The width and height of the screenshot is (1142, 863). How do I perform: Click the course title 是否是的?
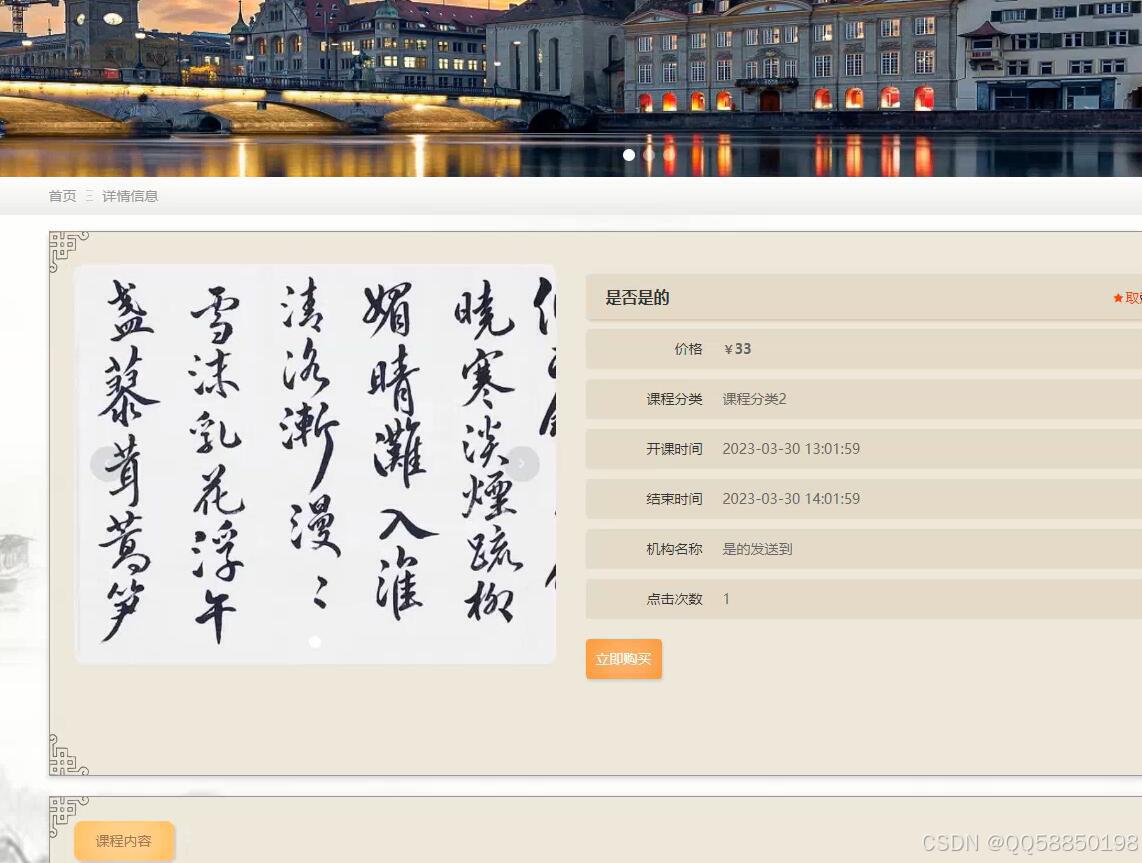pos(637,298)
===
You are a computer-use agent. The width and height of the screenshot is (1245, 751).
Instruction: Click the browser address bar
===
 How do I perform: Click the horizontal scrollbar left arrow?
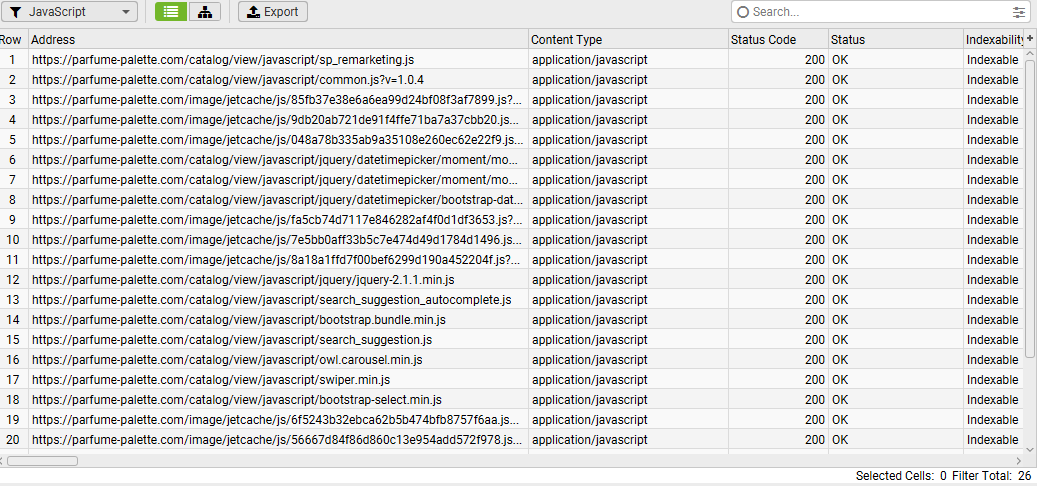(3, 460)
===
## TASK DIRECTIONS
Print the lines above from the one with "You are a computer-use" through the one with "Instruction: Click the browser address bar", both included, exactly as written and nothing more.

## SOLUTION BELOW
You are a computer-use agent. The width and height of the screenshot is (1245, 751).
Instruction: Click the browser address bar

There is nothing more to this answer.